Elles travaillent sans bénéficier des services de base tels que les toilettes, les refuges, l'eau et les installations de cuisson, bien qu'elles paient une taxe quotidienne de présence sur le marché. Un grand nombre de vendeuses maintiennent leur routine de travail épuisante malgré les agitations sociales et les catastrophes naturelles, y compris lorsqu'elles sont enceintes et en train d'allaiter. Et jusqu'à maintenant, on ne leur a pas donné la parole sur la manière dont les marchés sont gérés.

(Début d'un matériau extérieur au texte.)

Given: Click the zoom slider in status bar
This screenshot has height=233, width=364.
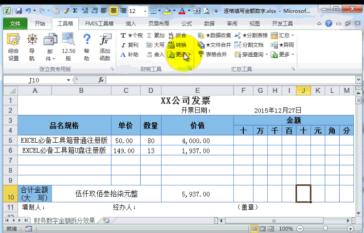Looking at the screenshot, I should pos(325,229).
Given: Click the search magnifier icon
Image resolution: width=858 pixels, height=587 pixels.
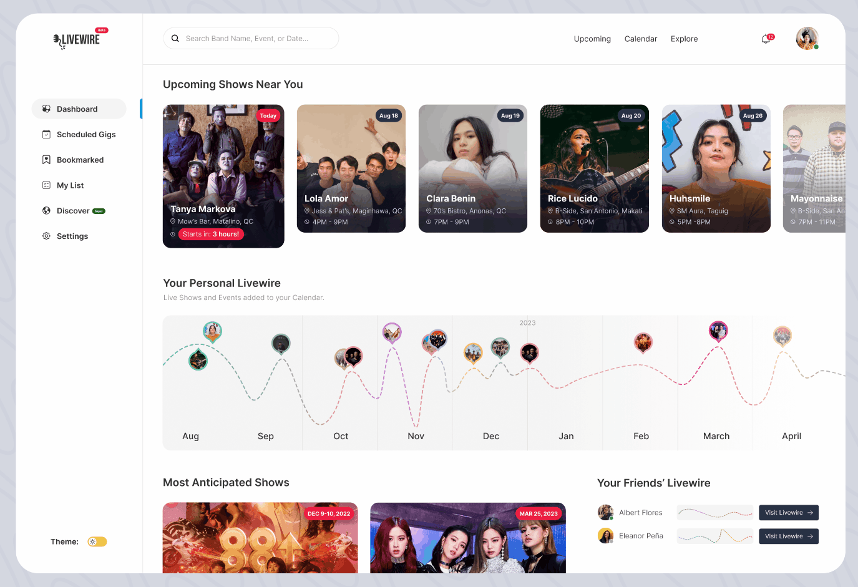Looking at the screenshot, I should coord(175,38).
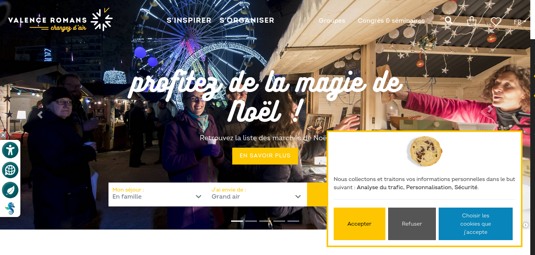
Task: Expand the J'ai envie de dropdown
Action: [x=257, y=194]
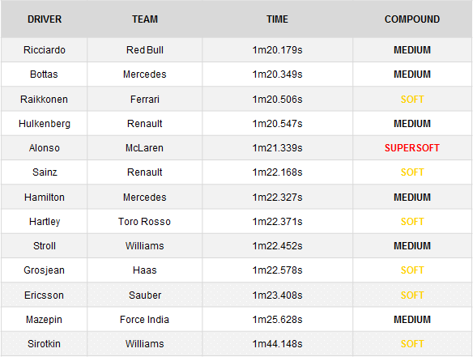Click the DRIVER column header
Viewport: 473px width, 357px height.
click(45, 19)
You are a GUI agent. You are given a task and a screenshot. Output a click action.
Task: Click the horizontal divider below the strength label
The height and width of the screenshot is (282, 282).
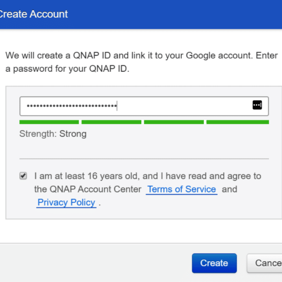(x=144, y=159)
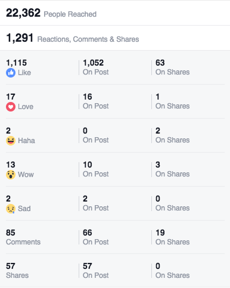The image size is (230, 288).
Task: Click the 13 Wow reactions count
Action: point(11,165)
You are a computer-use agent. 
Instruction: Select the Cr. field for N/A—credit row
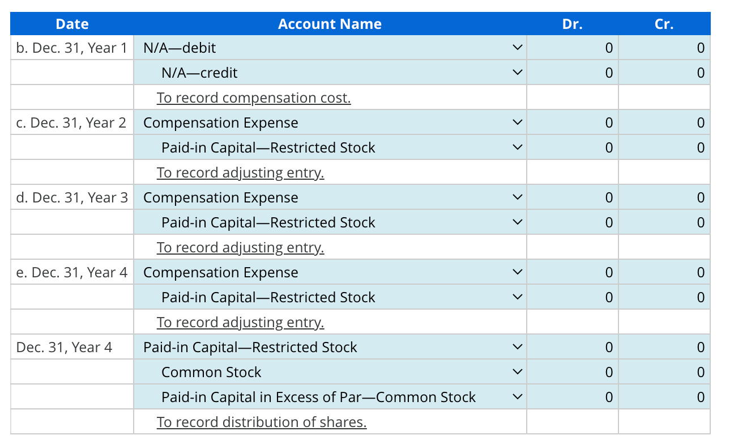[664, 72]
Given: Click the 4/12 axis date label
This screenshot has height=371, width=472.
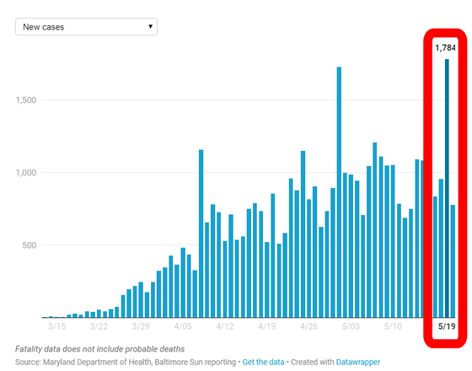Looking at the screenshot, I should coord(225,326).
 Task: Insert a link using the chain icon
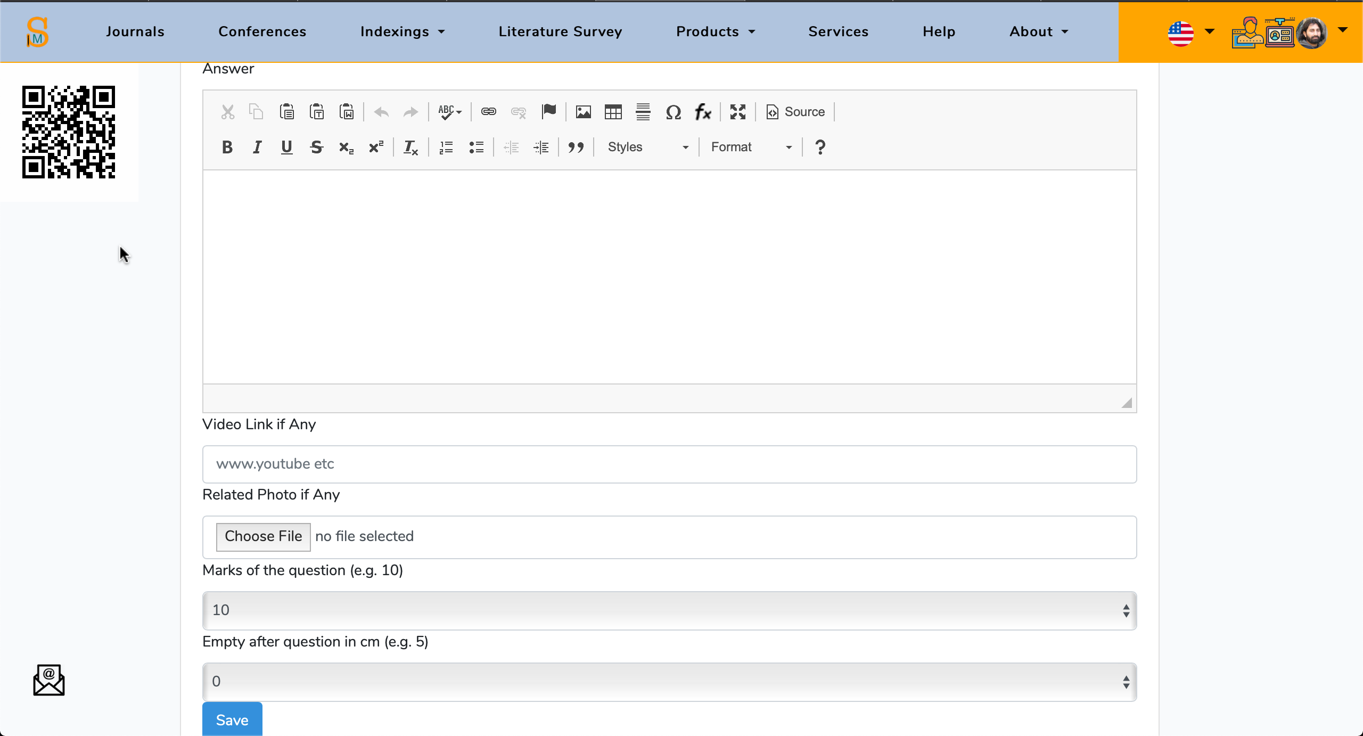tap(488, 112)
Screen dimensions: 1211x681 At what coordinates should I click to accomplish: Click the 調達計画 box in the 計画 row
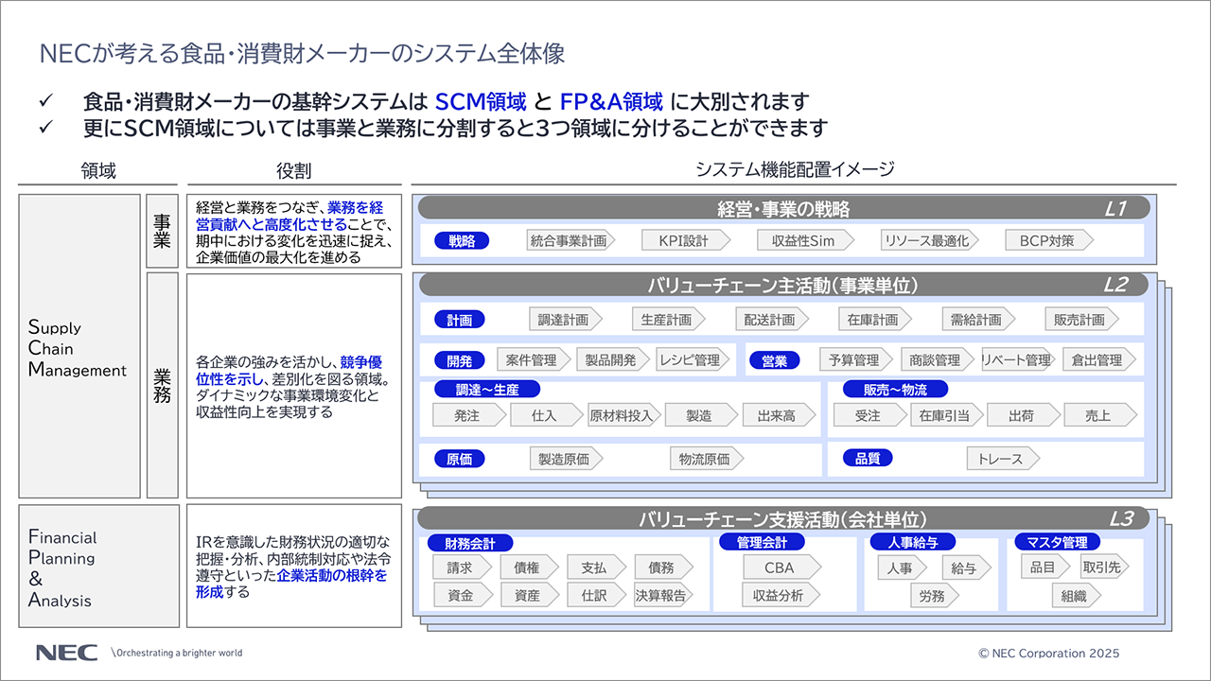(x=565, y=320)
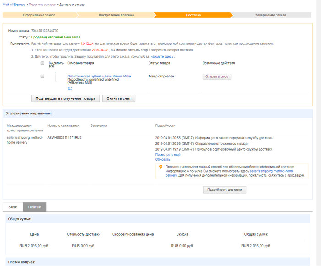Click the orange tip icon in the delivery notice

160,167
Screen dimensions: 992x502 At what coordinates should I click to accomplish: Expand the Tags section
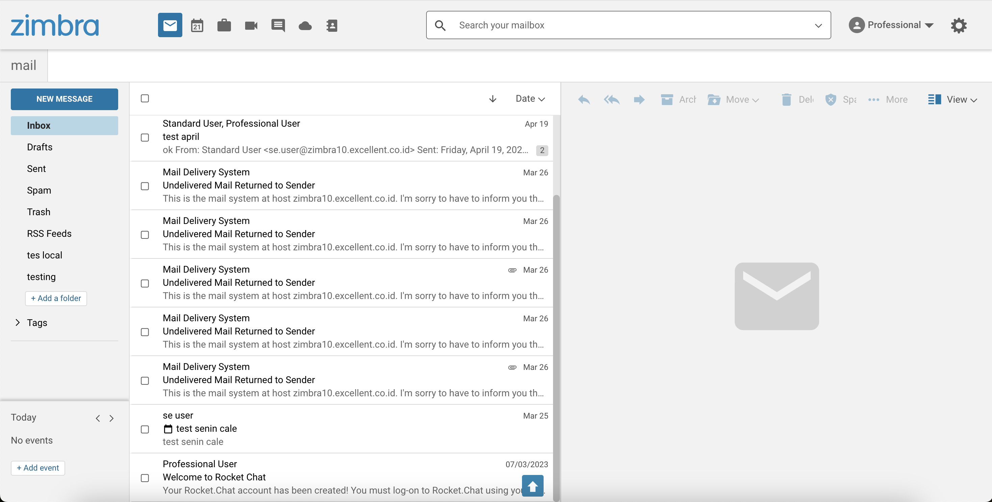(x=18, y=322)
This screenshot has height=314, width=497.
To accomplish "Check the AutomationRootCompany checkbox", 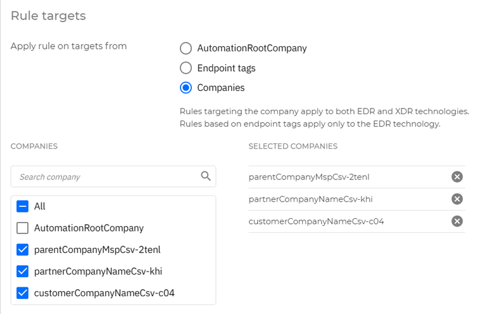I will click(x=23, y=228).
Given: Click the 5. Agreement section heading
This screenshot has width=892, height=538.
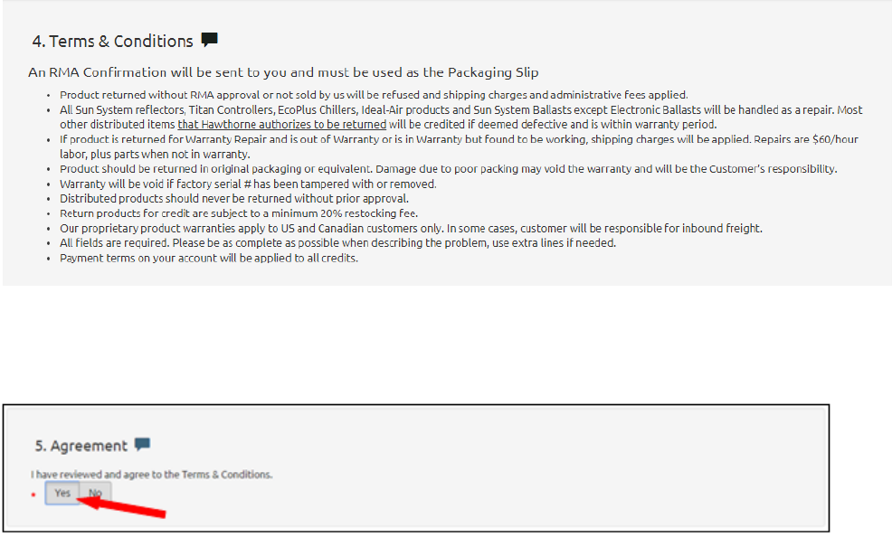Looking at the screenshot, I should 81,446.
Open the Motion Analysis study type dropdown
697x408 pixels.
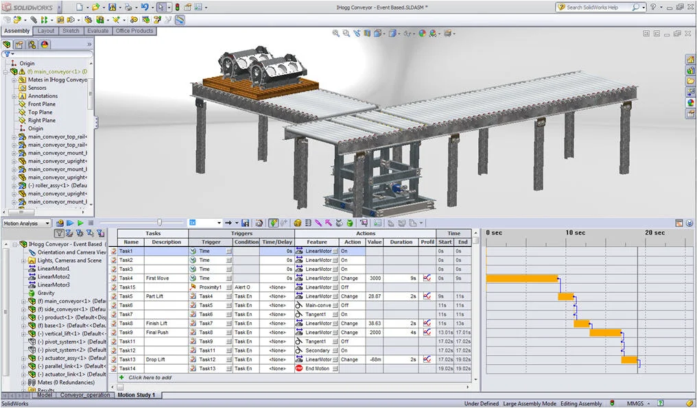tap(47, 223)
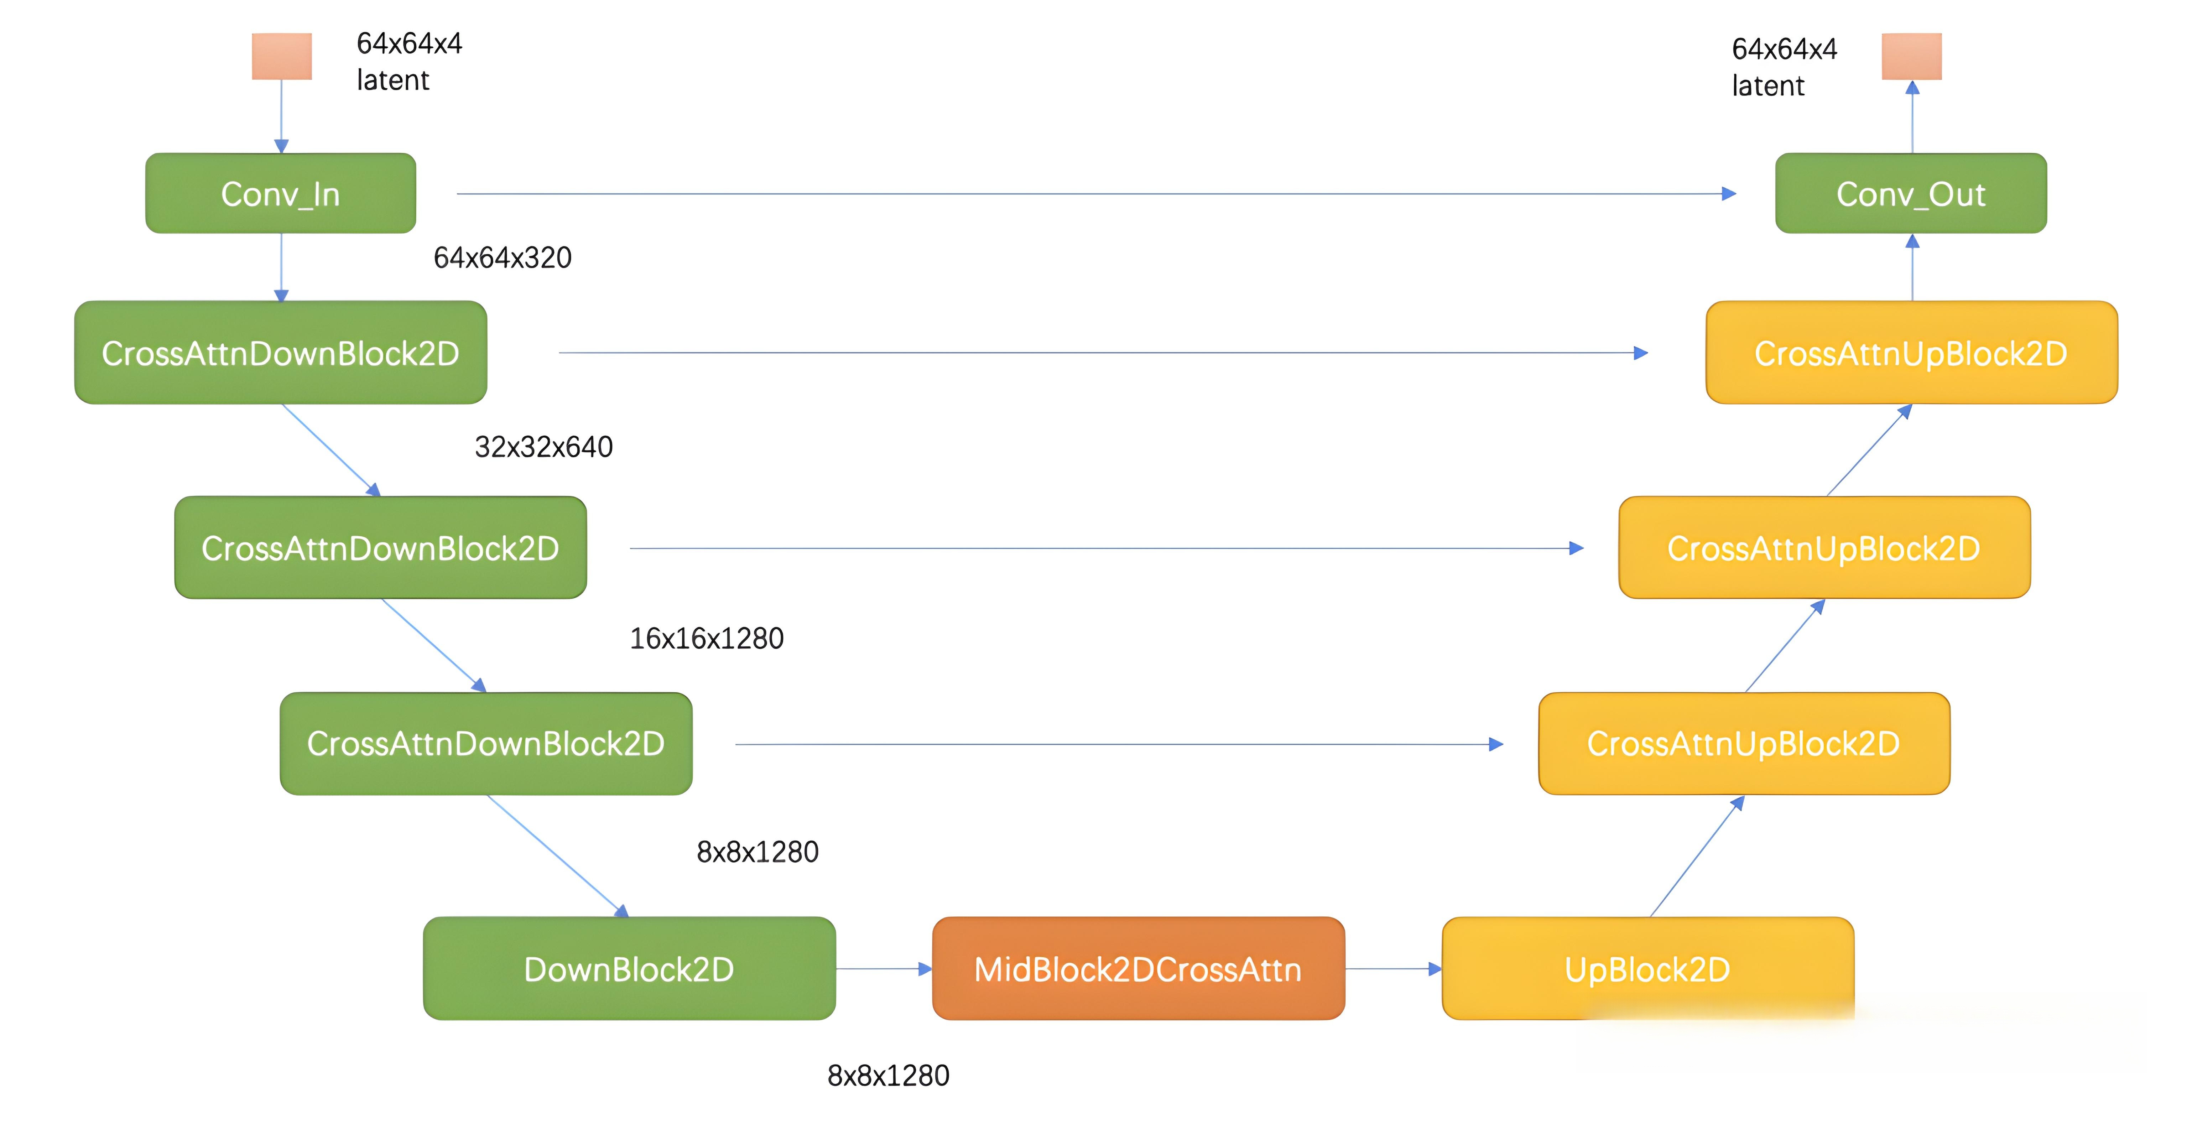The width and height of the screenshot is (2192, 1129).
Task: Select the CrossAttnDownBlock2D box below 32x32x640
Action: pos(380,548)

En nouant un partenariat avec les gouvernements et les organisations des commerçants des marchés des pays du Pacifique, ONU Femmes travaille à rendre les espaces de marchés plus sûrs et plus adaptés aux commerçantes. Grâce à ce projet de Partenariat pour améliorer les marchés, l'organisation a enquêté, analysé et recueilli des informations sur la situation à laquelle sont confrontées les vendeuses du marché, et recommandé des changements de réglementations et de plans budgétaires. En nouant des partenariats avec les commerçants, elle a permis de renforcer leur mobilisation, leurs affaires et leur leadership.
" Les commerçantes des marchés soutiennent leurs communautés et les gouvernements autant que leurs familles individuelles, et elles devraient être appuyées en retour " souligne Elizabeth Cox, Conseillère technique principale au sein du bureau sous-régional d'ONU Femmes pour le Pacifique. " Les marchés sont un espace social et culturel particulier, et ils nourrissent les villages, approvisionnent les restaurants locaux et, par le biais des taxes, sont une source très importante de revenus pour les gouvernements locaux ".
A Honaira, par exemple, ONU Femmes aide Mme Horawipu, ses collègues de la Mairie et plusieurs milliers de commerçantes à réformer la gestion des principaux marchés de la capitale afin qu'elle tienne compte des questions de genre. En démontrant le leadership effectif des femmes et leur volonté d'agir, cela permettra de faire changer les mentalités traditionnelles sur la participation des femmes, au fur et à mesure du développement de la ville.
Les autorités de la Province de Shefa au Vanuatu ont également fait office de pionniers dans ce domaine au niveau local, s'engageant en faveur des objectifs du Millénaire pour le développement et de la Convention sur l'élimination de toutes formes de discrimination à l'égard des femmes.
Une partie du budget de la province a été affecté au développement de modèles de marché qui promeuvent les femmes à des rôles de leadership et de gestion. Avec l'appui d'ONU Femmes, ces modèles permettent aux commerçantes de diversifier leurs produits, clientèle, les lieux d'installation du marché et les structures de gestion. D'autres provinces ont exprimé leur intérêt en faveur de l'utilisation de ce modèle au sein de leurs propres marchés, prévoyant de le faire progressivement au cours des trois prochaines années. Dans le même temps, à Fidji, où de nombreux marchés ont été dévastés par de récentes inondations, huit municipalités travaillent avec les dirigeantes des vendeuses, sous la houlette d'ONU Femmes et du PNUD.
La ville de Ba a été la première à construire un marché adapté aux femmes, avec des cuisines, des toilettes, des douches et des places sûres et peu chères afin que les femmes vendeuses et leurs enfants puissent dormir. Un centre d'apprentissage et artisanal est en train d'aider à former à et à diversifier les compétences des vendeurs et d'augmenter leurs revenu, avec un dispositif " travail contre rémunération ".
D'autres projets de ce type sont en cours dans tout l'Etat insulaire. En protégeant la dignité, la sûreté et la sécurité qui ont jusque là été refusées aux vendeuses des marchés, ces initiatives constituent un nouveau départ stimulant, et la reconnaissance que la santé et la sécurité des femmes au travail est l'affaire de tout le monde.